> Direction 1
According to the forum thread, which item does Davo45 keep in the S-10 in addition to the items kept in the car?
> Direction 2
Reproduce verbatim everything in the forum thread from "screw driver set" down to "jumper cables ect.,ect.".

> Text section
--- begin ---
# What do you keep in your vehicle for your vehicle



## ajsmith

I went through all the old threads and didn't really see anything about what you might keep in your rigs for your rigs. I know in some cars room can limit what you keep. In my truck I always keep things for the truck.

In my F-350 I keep:
5 qts. oil
5 qts. tranny fluid
2 qts. gear oil
2 gal. coolant 
radiator hoses, upper & lower
heater hoses
belts
spark plugs
2 bottles Heat gas treatment
extra gas cap
extra radiator cap
1 pint brake fluid
extra bottle jack
role of shop towels
waterless hand cleaner
portable tool box with:
socket set (standard & metric)
combo wrenches (standard & metric)
screw driver set
ball peen and claw hammers
punch and chisel set
slip joint pliers
regular pliers & needle nose pliers
adjustable wrenches, 6" & 10"
and a few other miscellaneous things
plus the usual things like tow strap, jumper cables ect.,ect.

I know there's more I need to add to the list.
In my Jeep I don't keep much at all, but that is about to change. 
Has anyone else given this much thought? If so please share as I'm sure my list is not complete and there may be others just starting to supply there vehicle and need some good ideas.


----------



## Davo45

Wow! That's a lot of stuff, but a F-350 has room for it. 

I don't keep that much in my car, 1 gallon of antifreeze, 2 quarts of oil, jumper cables, a gallon of water, AK-47, bail-out-bag with 6 30 rd magazines, 2 bottles of water, a first aid kit and some power bars, a tomahawk and my bug-out-bag 
(72 hour kit including a straw type water filter good for up to 20 gallons) & a basic tool set.

I transfer the AK & 2 B-O-Bs into my S-10 if I'm driving it and keep the same items in it as I do in the car with the addition of a 20' tow rope.


----------



## ra5451

Wow is right...I have a F-350 with crew cab and was wondering what to put in it. There is lots of room under and behind the back seat...Davo why do u carry an AK and where do u keep it


----------



## Centraltn

Add a blanket, hand warmers, water, snacks and food, incase of stranding


----------



## DJgang

LOl, Dave, my hubby carries his AK everywhere.


----------



## Jason

I drive a Dakota club cab. I have an aluminum across-the-bed toolbox that is not always in the truck. I take it out for the winter to haul fire wood. I keep some basic hand tools, a couple quarts of oil, a small hatchet, chainsaw stuff (safety gear, etc) phone charger, extra clothes, a couple big trash bags, a big container of zip ties, a head light (flashlight), a few basic parts for the truck...just the basics. With my son's car seat in the back there isn't a whole lot of room without the toolbox.


----------



## ajsmith

Davo45 said:


> Wow! That's a lot of stuff, but a F-350 has room for it.
> 
> I don't keep that much in my car, 1 gallon of antifreeze, 2 quarts of oil, jumper cables, a gallon of water, AK-47, bail-out-bag with 6 30 rd magazines, 2 bottles of water, a first aid kit and some power bars, a tomahawk and my bug-out-bag
> (72 hour kit including a straw type water filter good for up to 20 gallons) & a basic tool set.
--- end ---
> Dataset excerpt
--- begin ---
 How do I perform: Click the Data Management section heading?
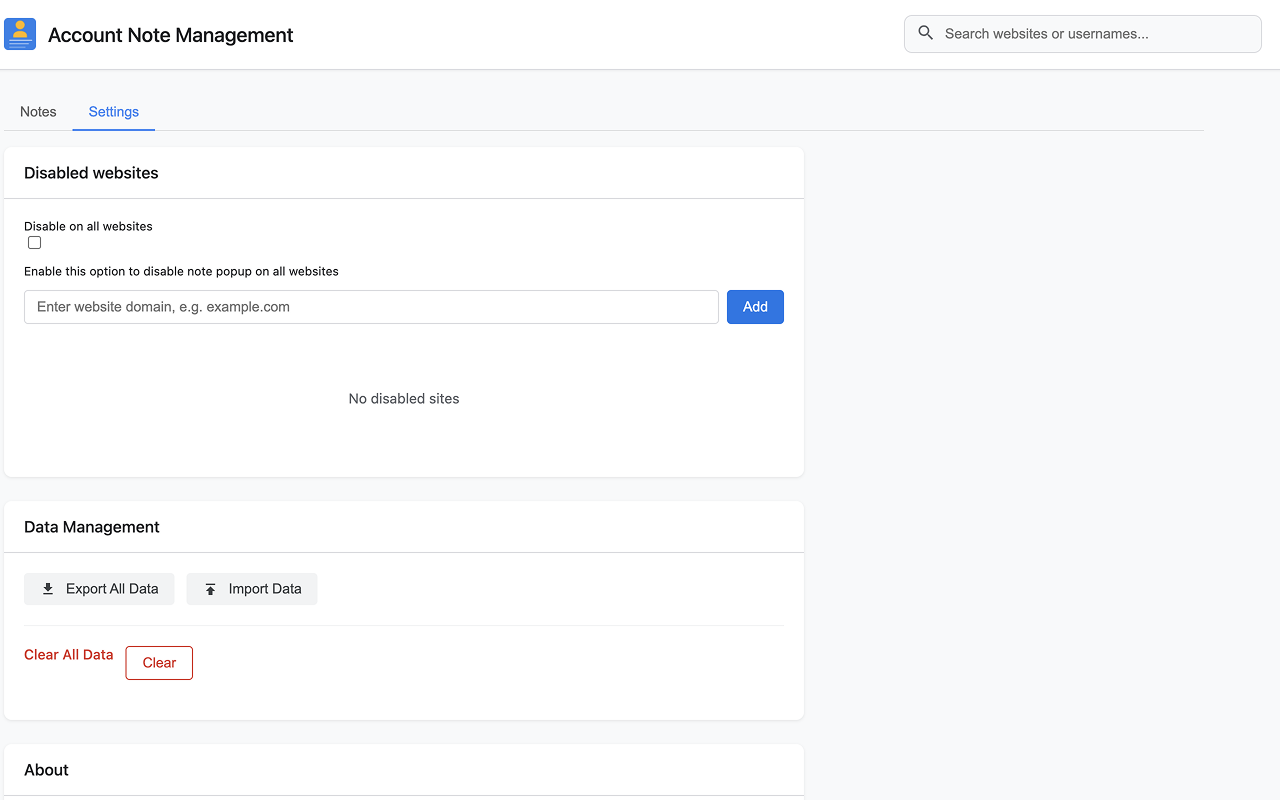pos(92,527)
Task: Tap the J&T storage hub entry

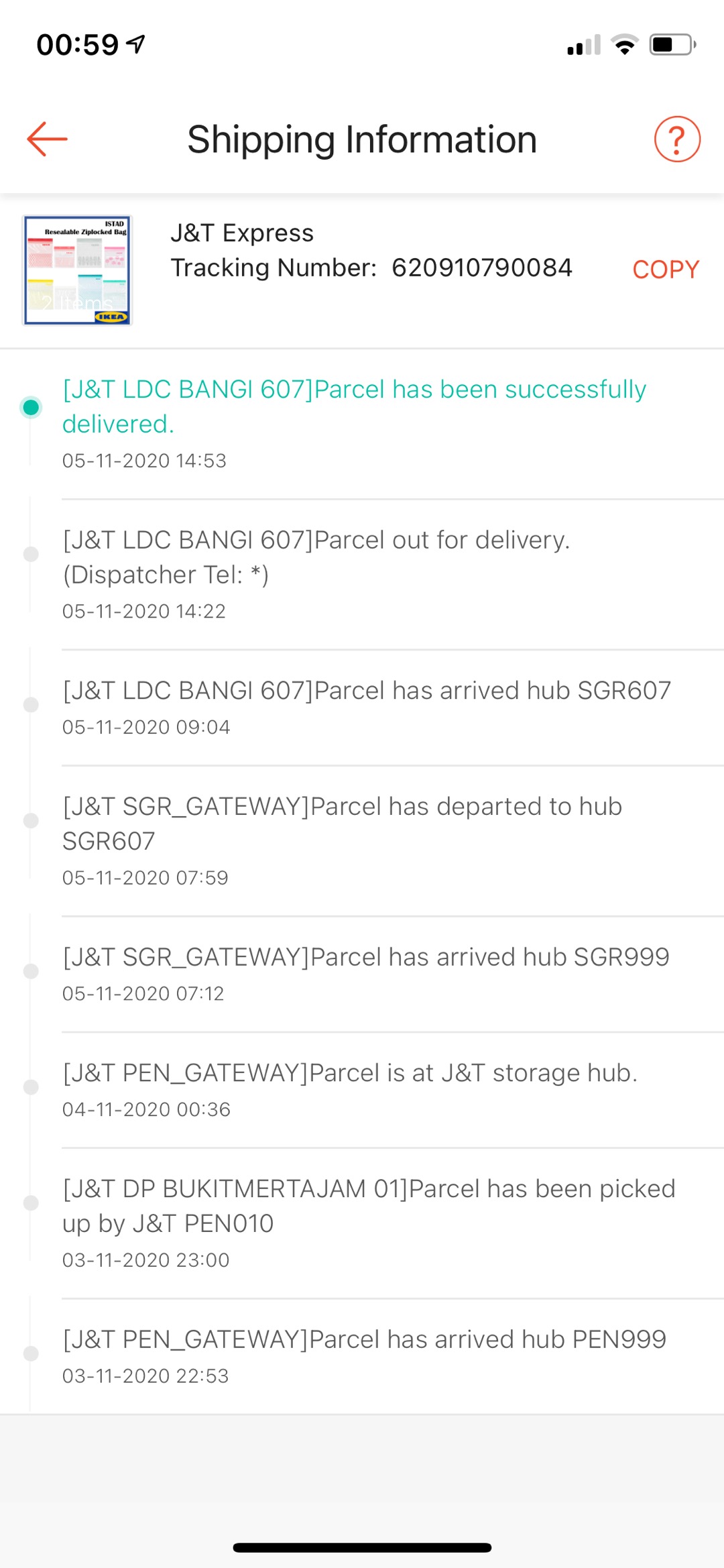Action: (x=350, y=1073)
--- end ---
> Problem solution 1
A 20' tow rope.

> Problem solution 2
screw driver set
ball peen and claw hammers
punch and chisel set
slip joint pliers
regular pliers & needle nose pliers
adjustable wrenches, 6" & 10"
and a few other miscellaneous things
plus the usual things like tow strap, jumper cables ect.,ect.